The above is a fail though, there’s clearly a giant area of black but it’s not picking it up.
Ooh I have an idea, I can put padding around it. Technically cheating but… dang no improvement. I’m gonna have to improve this it sucks.
Idk I could split it even further down. I’m thinking about this thing where you just drop any pixels that are not black. It takes a long time to iterate over pixels though unless you use some tricks like with numpy or something with bitwise.
This is a pretty neat trick I learned long time ago for SketchUp. You can import a photo of something and scale the photo to reality using the tapemeasure tool.
So I take a photo of a piece of paper (known size) and bring it into SketchUp then I can do the FOV stuff in 3D. Of course I have the photo aligned by base above but the photo should go down more. I also imported it flipped above but can just rotate the image on Z axis. The visible lidar patch is what I can use to vertically align the image with the camera. On the TFmini-s the smaller hole is the projector.
So it’s more like this.
Oh yeah… the other thing is you can just take the corners of the picture and “equidistantly” join them to the center point of the camera lens.
This also what I can use to physically model perspective and figure out a formula to guess what angle something is at.
Yeah there’s a relationship, at 16.5" away, the photo above is 22" by 16.5". There’s gonna be some translations… if a blob based on the photo is some size in pixels, you could estimate its size in inches provided you have a known value like depth.
Servo pointing (depth probe)
Assuming I have found some blobs to point at, I’ll come up with some functions to point the servo at the desired area.

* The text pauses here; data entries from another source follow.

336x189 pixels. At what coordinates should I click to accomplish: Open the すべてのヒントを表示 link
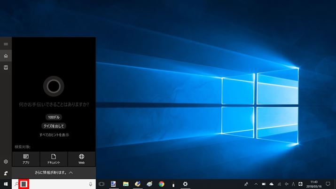[x=54, y=135]
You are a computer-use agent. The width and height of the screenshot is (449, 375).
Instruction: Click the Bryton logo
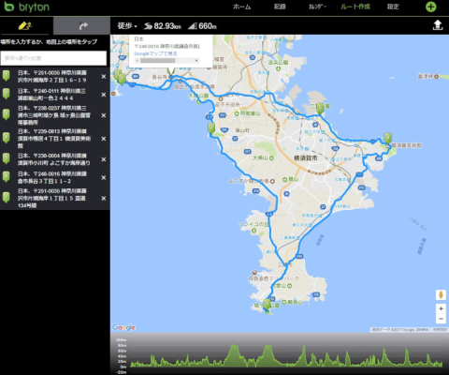tap(26, 7)
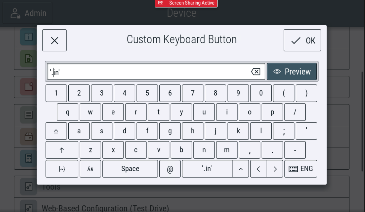Image resolution: width=365 pixels, height=212 pixels.
Task: Confirm with the OK checkmark button
Action: pos(302,40)
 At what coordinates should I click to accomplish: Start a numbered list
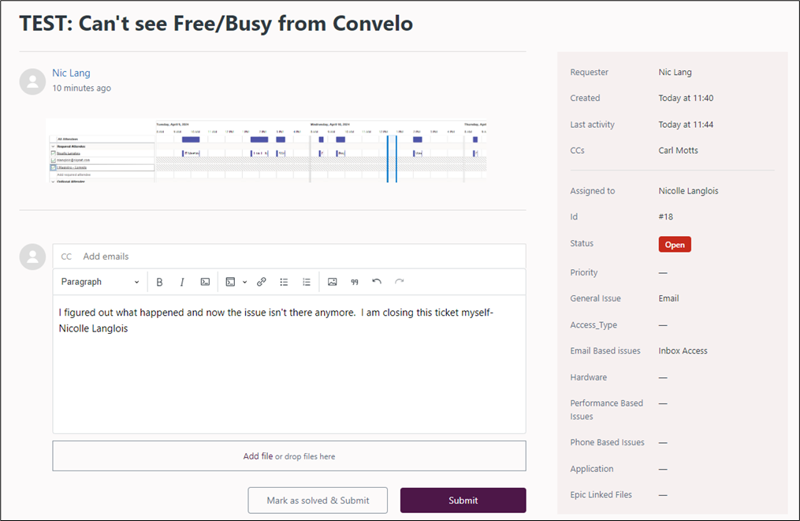click(x=307, y=282)
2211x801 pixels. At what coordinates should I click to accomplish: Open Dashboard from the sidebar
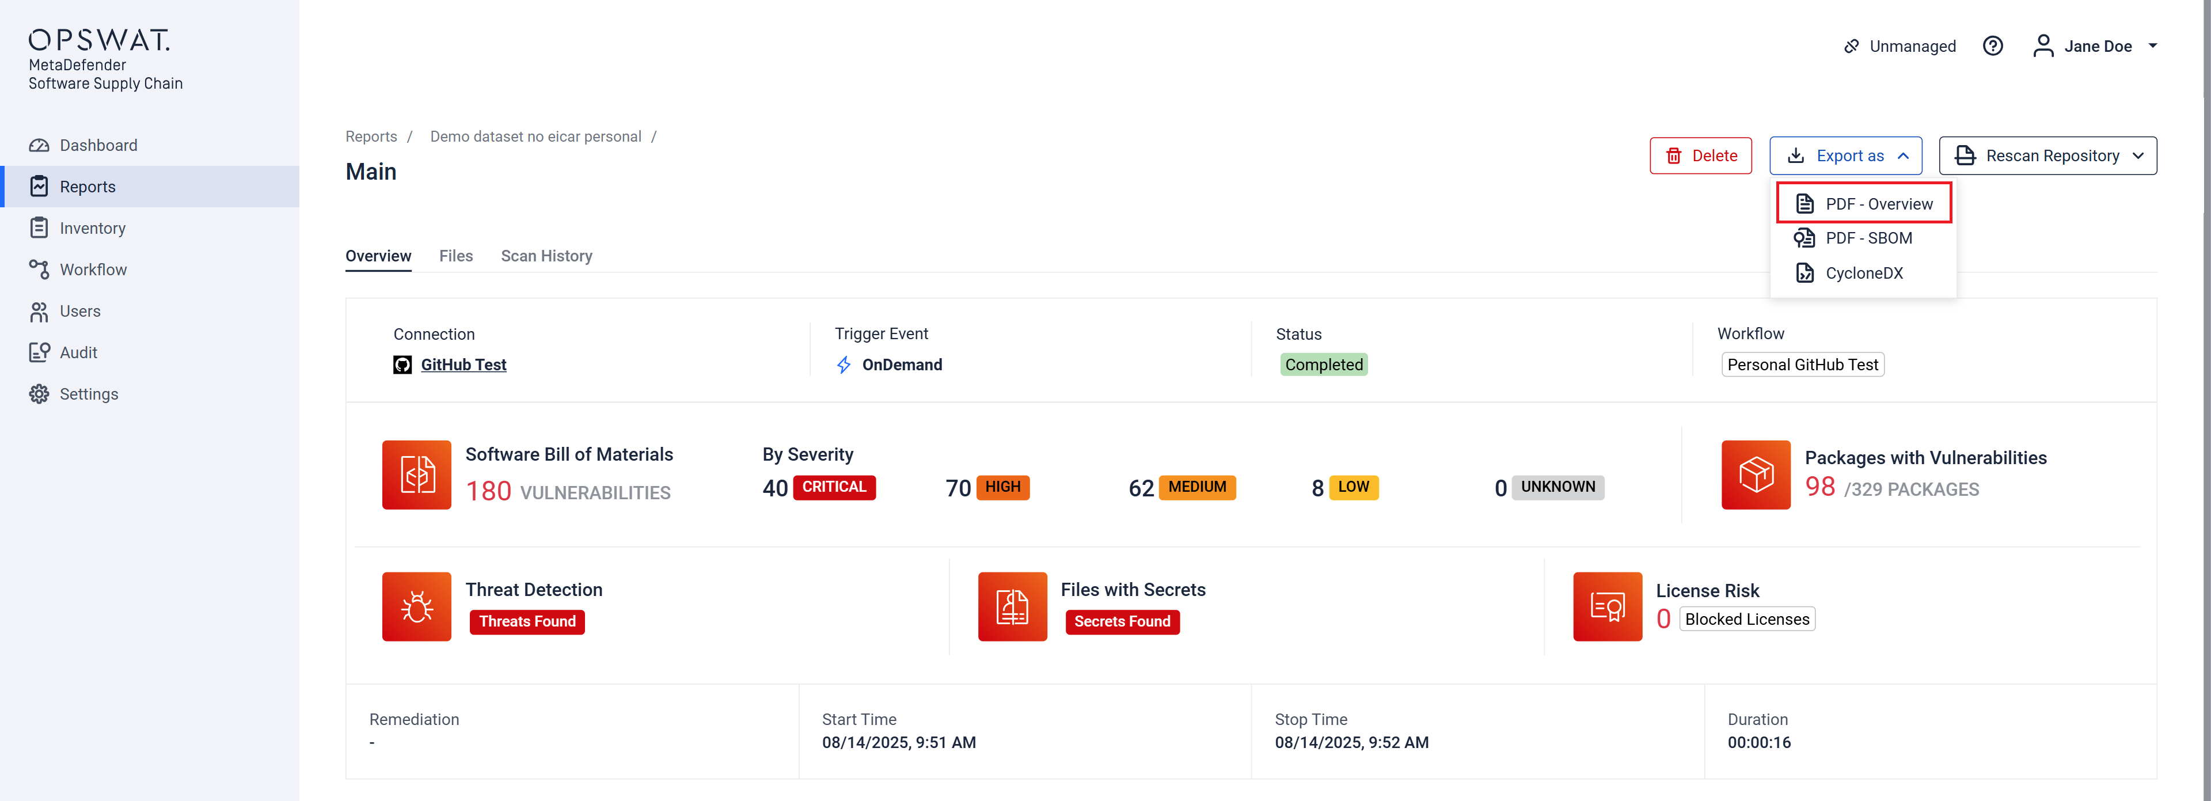[98, 145]
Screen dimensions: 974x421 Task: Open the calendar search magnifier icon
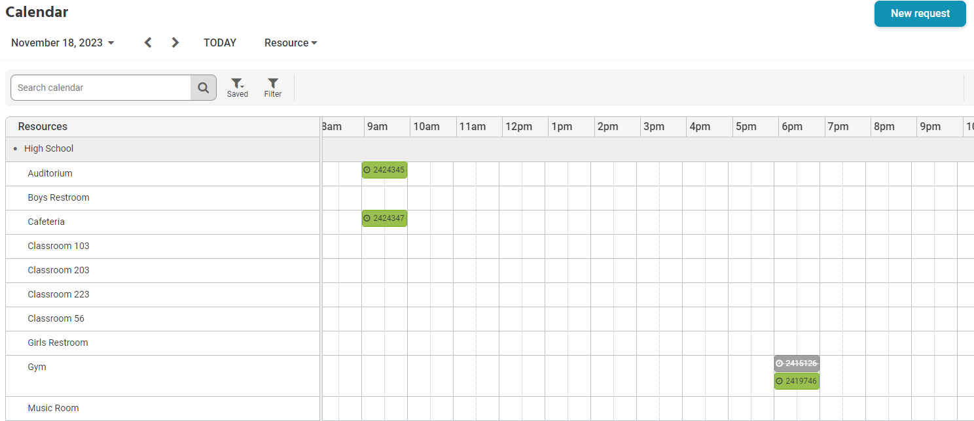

I’m not gonna spend too much time explaining this because I need more time to derive it as a function that I can just call.
I scaled the image based on known dimensions (might be incorrect with regard to FOV/lens) and then rotated the sensor assembly until it hit the same axis as the center of the orange box.
At this time I don’t have a function to turn an angle into the right PWM start/end range but I’ll guess for this case. Using a visual reference.
Yeah… I thought it would be like 100 PW units = 10 degrees but it does not seem like it.
Also the depth measurements are not good… the side-by-side offset sensors either increase or decrease the distance when measuring at an angle… so I’ll have to factor that out. Each sensor is also better/worse when being used for close or long range and their error is both ways eg. distance measured is too short or too far… so yeah that’ll need work.
Rotate from 0 to 16 degrees
Well… 1500ms is the center of a servo supposedly, so if 16 degrees in a direction is roughly hmm… well here it’s 210ms more but the value… 1670 ms seems close, idk could be coincidence I’m not a PWM expert.
There’s no real conclusion here, just yeah… the project goes on.